## PROMPT
Your reply should consist solely of the number of lines in the data that contain "screenshot".

## THE DATA
***

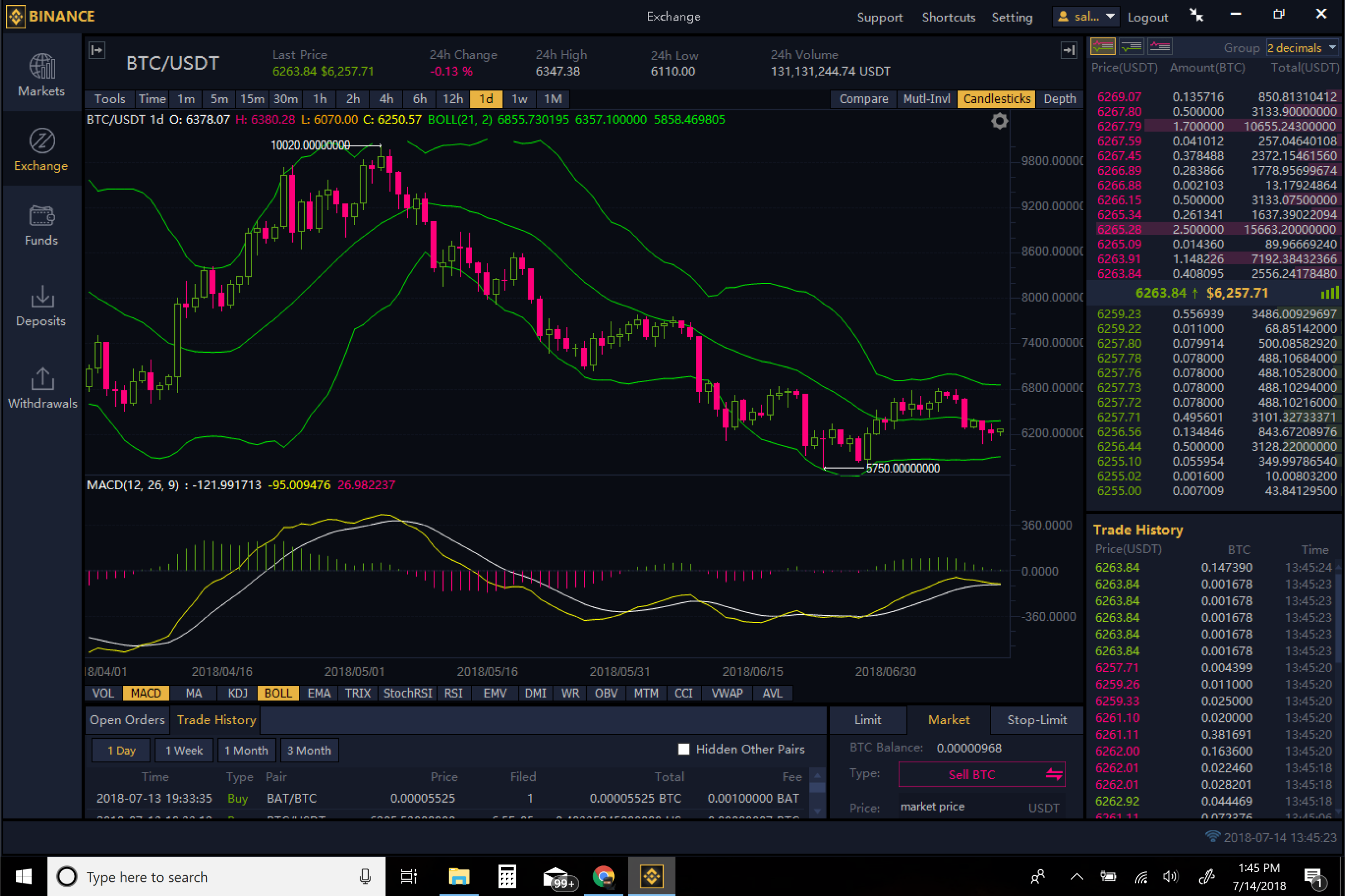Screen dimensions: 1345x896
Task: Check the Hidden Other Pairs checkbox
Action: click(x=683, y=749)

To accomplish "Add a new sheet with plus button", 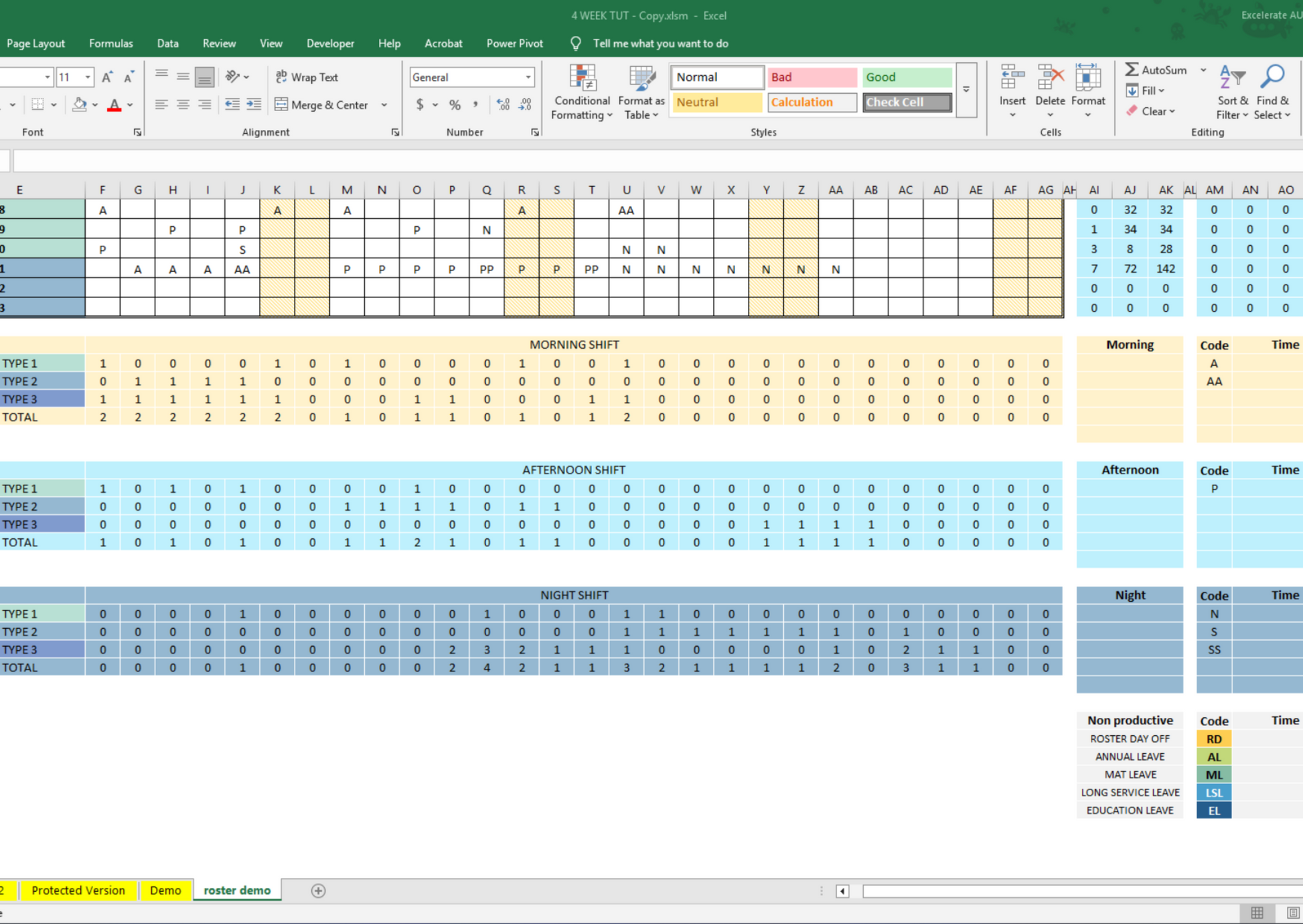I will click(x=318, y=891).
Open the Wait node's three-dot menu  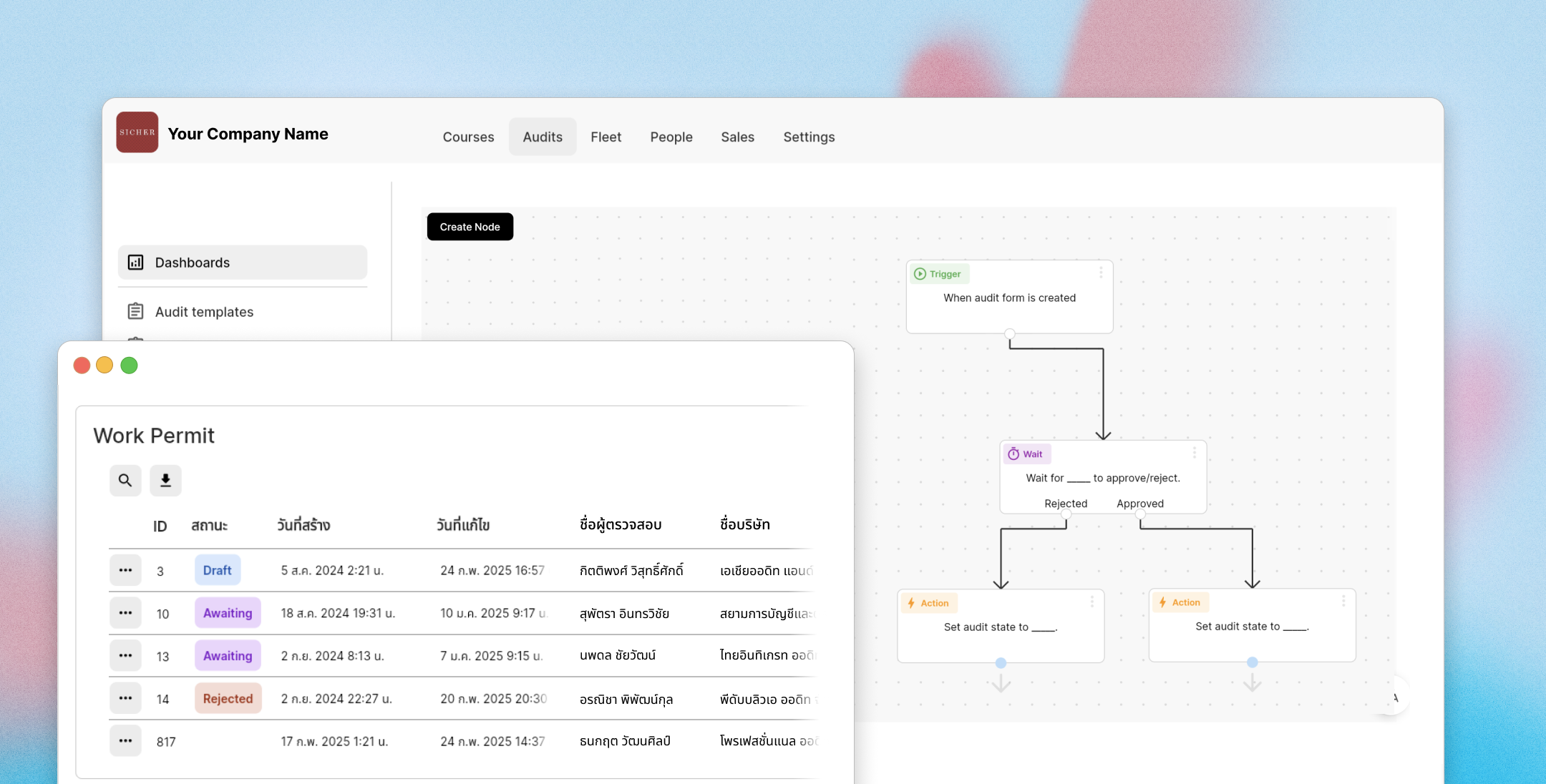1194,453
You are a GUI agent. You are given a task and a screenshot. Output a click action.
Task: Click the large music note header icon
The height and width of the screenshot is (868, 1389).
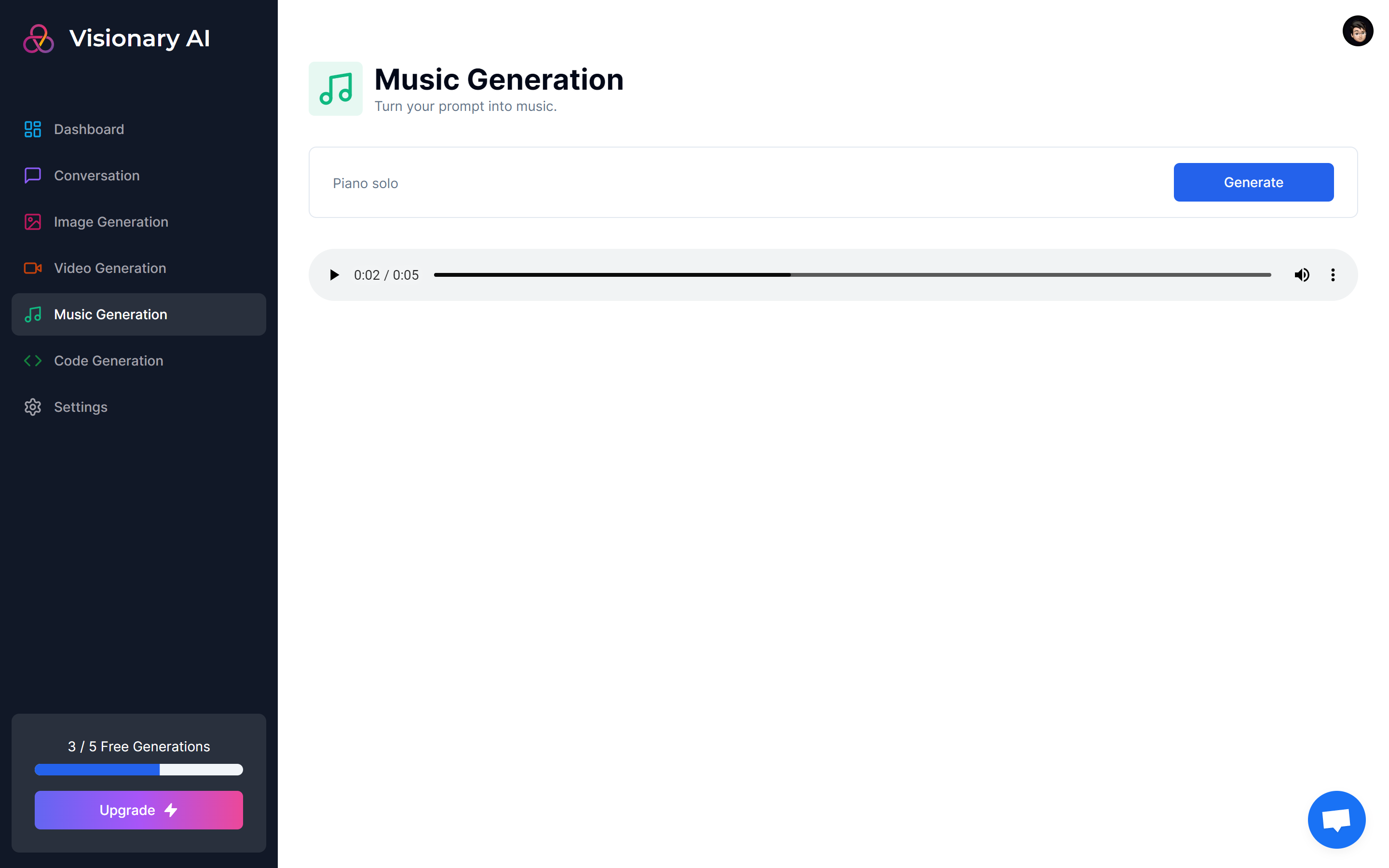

***

## WRITTEN SOLUTION
2